**Stated goal:** Can you arrange the material below as a Markdown table with the columns "Row" and "Line", numbering each line and leaving out blank lines?

## Begin Given data

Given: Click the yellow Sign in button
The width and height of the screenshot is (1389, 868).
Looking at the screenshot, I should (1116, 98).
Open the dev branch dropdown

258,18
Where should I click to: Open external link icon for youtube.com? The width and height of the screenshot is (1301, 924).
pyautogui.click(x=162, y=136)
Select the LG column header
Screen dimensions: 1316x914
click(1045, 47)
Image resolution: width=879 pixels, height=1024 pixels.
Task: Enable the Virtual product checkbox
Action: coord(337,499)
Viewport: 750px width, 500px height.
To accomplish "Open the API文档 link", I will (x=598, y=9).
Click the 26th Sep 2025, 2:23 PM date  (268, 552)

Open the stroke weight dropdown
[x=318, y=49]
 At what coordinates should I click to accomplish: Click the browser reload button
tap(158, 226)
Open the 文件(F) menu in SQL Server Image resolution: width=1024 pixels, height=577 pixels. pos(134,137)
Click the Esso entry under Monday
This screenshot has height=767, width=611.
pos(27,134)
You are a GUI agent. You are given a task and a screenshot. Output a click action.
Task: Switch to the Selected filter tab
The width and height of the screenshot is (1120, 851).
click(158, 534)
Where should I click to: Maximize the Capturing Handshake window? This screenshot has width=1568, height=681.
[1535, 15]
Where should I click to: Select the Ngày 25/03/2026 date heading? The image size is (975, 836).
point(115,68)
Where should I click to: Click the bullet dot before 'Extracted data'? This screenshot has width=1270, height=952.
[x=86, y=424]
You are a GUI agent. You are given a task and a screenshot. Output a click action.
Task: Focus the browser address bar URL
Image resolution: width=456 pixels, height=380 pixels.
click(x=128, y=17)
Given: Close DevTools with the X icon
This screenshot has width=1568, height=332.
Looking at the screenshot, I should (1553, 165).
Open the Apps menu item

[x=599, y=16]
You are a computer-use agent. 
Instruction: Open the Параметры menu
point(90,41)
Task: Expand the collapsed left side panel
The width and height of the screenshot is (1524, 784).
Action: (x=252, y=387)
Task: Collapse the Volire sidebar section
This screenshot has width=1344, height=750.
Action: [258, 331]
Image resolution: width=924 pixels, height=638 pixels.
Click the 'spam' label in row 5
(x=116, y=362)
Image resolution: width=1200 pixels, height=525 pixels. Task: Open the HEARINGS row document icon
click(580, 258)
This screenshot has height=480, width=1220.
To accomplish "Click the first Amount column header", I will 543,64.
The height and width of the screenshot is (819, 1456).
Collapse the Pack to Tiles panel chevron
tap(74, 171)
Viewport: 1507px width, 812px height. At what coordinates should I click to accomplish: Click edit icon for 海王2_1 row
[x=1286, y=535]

## End Given data

**Task answer:**
| Row | Line |
|---|---|
| 1 | Given: Click the yellow Sign in button |
| 2 | The width and height of the screenshot is (1389, 868). |
| 3 | Looking at the screenshot, I should (1116, 98). |
| 4 | Open the dev branch dropdown |
| 5 | 258,18 |
| 6 | Where should I click to: Open external link icon for youtube.com? The width and height of the screenshot is (1301, 924). |
| 7 | pyautogui.click(x=162, y=136) |
| 8 | Select the LG column header |
| 9 | Screen dimensions: 1316x914 |
| 10 | click(1045, 47) |
| 11 | Image resolution: width=879 pixels, height=1024 pixels. |
| 12 | Task: Enable the Virtual product checkbox |
| 13 | Action: coord(337,499) |
| 14 | Viewport: 750px width, 500px height. |
| 15 | To accomplish "Open the API文档 link", I will (x=598, y=9). |
| 16 | Click the 26th Sep 2025, 2:23 PM date  (268, 552) |
| 17 | Open the stroke weight dropdown |
| 18 | [x=318, y=49] |
| 19 |  At what coordinates should I click to accomplish: Click the browser reload button |
| 20 | tap(158, 226) |
| 21 | Open the 文件(F) menu in SQL Server Image resolution: width=1024 pixels, height=577 pixels. pos(134,137) |
| 22 | Click the Esso entry under Monday |
| 23 | This screenshot has height=767, width=611. |
| 24 | pos(27,134) |
| 25 | You are a GUI agent. You are given a task and a screenshot. Output a click action. |
| 26 | Task: Switch to the Selected filter tab |
| 27 | The width and height of the screenshot is (1120, 851). |
| 28 | click(158, 534) |
| 29 | Where should I click to: Maximize the Capturing Handshake window? This screenshot has width=1568, height=681. |
| 30 | [1535, 15] |
| 31 | Where should I click to: Select the Ngày 25/03/2026 date heading? The image size is (975, 836). |
| 32 | point(115,68) |
| 33 | Where should I click to: Click the bullet dot before 'Extracted data'? This screenshot has width=1270, height=952. |
| 34 | [x=86, y=424] |
| 35 | You are a GUI agent. You are given a task and a screenshot. Output a click action. |
| 36 | Task: Focus the browser address bar URL |
| 37 | Image resolution: width=456 pixels, height=380 pixels. |
| 38 | click(x=128, y=17) |
| 39 | Given: Close DevTools with the X icon |
| 40 | This screenshot has width=1568, height=332. |
| 41 | Looking at the screenshot, I should (1553, 165). |
| 42 | Open the Apps menu item |
| 43 | [x=599, y=16] |
| 44 | You are a computer-use agent.  |
| 45 | Instruction: Open the Параметры menu |
| 46 | point(90,41) |
| 47 | Task: Expand the collapsed left side panel |
| 48 | The width and height of the screenshot is (1524, 784). |
| 49 | Action: (x=252, y=387) |
| 50 | Task: Collapse the Volire sidebar section |
| 51 | This screenshot has width=1344, height=750. |
| 52 | Action: [258, 331] |
| 53 | Image resolution: width=924 pixels, height=638 pixels. |
| 54 | Click the 'spam' label in row 5 |
| 55 | (x=116, y=362) |
| 56 | Image resolution: width=1200 pixels, height=525 pixels. Task: Open the HEARINGS row document icon |
| 57 | click(580, 258) |
| 58 | This screenshot has height=480, width=1220. |
| 59 | To accomplish "Click the first Amount column header", I will 543,64. |
| 60 | The height and width of the screenshot is (819, 1456). |
| 61 | Collapse the Pack to Tiles panel chevron |
| 62 | tap(74, 171) |
| 63 | Viewport: 1507px width, 812px height. At what coordinates should I click to accomplish: Click edit icon for 海王2_1 row |
| 64 | [x=1286, y=535] |